EM currencies are weakening less than developed-nation peers
   

Developing nations’ success in weathering some of the volatility tied to Federal Reserve monetary tightening questions the assumption that they will be the epicenter of any market meltdown driven by higher US yields. In reality, much of the pain is being felt in the UK and Europe, while countries like Brazil and Mexico are seeing their currencies lure investors with juicy yields -- the result of some of the world’s most aggressive rate hikes.  

“We are seeing in developed markets the same forces that emerging markets have grappled with for the past few decades; inflation pressures and fiscal deficits,” said Simon Harvey, head of currency analysis at Monex Europe in London. “With all the volatility going on, you are forced to search for higher returns and that’s in emerging markets.”

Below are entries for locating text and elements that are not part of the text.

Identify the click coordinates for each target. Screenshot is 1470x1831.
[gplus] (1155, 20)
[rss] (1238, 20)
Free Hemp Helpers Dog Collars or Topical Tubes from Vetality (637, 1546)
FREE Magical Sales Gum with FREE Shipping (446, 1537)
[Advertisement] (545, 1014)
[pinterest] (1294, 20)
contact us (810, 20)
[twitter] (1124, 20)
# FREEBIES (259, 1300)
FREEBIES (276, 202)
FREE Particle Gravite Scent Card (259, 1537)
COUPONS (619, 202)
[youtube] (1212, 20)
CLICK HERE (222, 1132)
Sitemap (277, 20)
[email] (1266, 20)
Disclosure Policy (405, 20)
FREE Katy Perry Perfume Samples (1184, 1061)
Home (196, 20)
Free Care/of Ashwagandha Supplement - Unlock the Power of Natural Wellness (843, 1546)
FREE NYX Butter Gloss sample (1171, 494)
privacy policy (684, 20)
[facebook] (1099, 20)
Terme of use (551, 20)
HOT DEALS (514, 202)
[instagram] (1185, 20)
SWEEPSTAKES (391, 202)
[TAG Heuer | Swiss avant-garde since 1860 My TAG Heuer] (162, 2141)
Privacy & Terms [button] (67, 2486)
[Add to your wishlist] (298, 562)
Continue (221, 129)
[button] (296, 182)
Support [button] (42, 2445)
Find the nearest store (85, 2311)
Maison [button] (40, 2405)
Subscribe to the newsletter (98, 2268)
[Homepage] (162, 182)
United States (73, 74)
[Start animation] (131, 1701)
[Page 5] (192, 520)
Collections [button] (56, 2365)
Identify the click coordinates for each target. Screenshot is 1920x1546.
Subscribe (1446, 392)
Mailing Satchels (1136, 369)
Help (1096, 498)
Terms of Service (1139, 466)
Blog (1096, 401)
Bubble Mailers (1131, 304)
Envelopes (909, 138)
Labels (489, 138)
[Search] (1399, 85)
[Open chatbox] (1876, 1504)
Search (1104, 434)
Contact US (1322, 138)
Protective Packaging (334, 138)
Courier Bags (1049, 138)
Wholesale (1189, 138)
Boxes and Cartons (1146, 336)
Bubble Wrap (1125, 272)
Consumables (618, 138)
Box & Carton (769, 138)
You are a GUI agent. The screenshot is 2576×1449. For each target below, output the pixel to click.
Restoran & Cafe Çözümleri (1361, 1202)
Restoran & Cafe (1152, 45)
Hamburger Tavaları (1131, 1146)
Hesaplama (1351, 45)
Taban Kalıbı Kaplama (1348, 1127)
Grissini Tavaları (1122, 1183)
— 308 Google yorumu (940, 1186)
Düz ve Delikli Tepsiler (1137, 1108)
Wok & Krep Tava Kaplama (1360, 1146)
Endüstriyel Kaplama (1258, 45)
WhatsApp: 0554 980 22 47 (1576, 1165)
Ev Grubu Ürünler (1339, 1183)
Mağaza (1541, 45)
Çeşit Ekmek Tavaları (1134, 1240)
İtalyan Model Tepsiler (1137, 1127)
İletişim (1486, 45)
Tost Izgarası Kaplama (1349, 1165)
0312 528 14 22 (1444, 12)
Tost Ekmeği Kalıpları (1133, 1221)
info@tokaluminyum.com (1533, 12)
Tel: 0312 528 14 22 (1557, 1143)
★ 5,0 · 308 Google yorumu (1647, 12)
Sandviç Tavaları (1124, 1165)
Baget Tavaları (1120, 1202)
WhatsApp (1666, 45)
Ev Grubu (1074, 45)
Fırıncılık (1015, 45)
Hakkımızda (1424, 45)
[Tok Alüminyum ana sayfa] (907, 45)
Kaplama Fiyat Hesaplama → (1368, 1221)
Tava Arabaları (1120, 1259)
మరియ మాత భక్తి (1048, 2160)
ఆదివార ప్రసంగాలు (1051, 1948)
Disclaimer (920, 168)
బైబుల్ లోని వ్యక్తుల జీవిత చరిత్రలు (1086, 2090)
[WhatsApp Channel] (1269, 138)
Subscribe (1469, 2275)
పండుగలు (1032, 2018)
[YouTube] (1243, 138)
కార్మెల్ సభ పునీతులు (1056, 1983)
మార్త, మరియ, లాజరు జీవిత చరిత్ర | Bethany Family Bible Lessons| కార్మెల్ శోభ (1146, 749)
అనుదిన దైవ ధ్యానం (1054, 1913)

A commodity rally this year through June 9 helped MSCI Inc.’s benchmark for developing-nation currencies limit its drop to 2.5%, when the gauge representing developed nations retreated 7.4%. Since then, the raw-material gauge has plunged, but emerging markets have still outperformed the Group of 7 by 2 percentage points. In all, of the 23 developing currencies tracked by Bloomberg, 21 have beaten the British pound, 19 have outperformed the euro and all 23 have done better than the Japanese yen.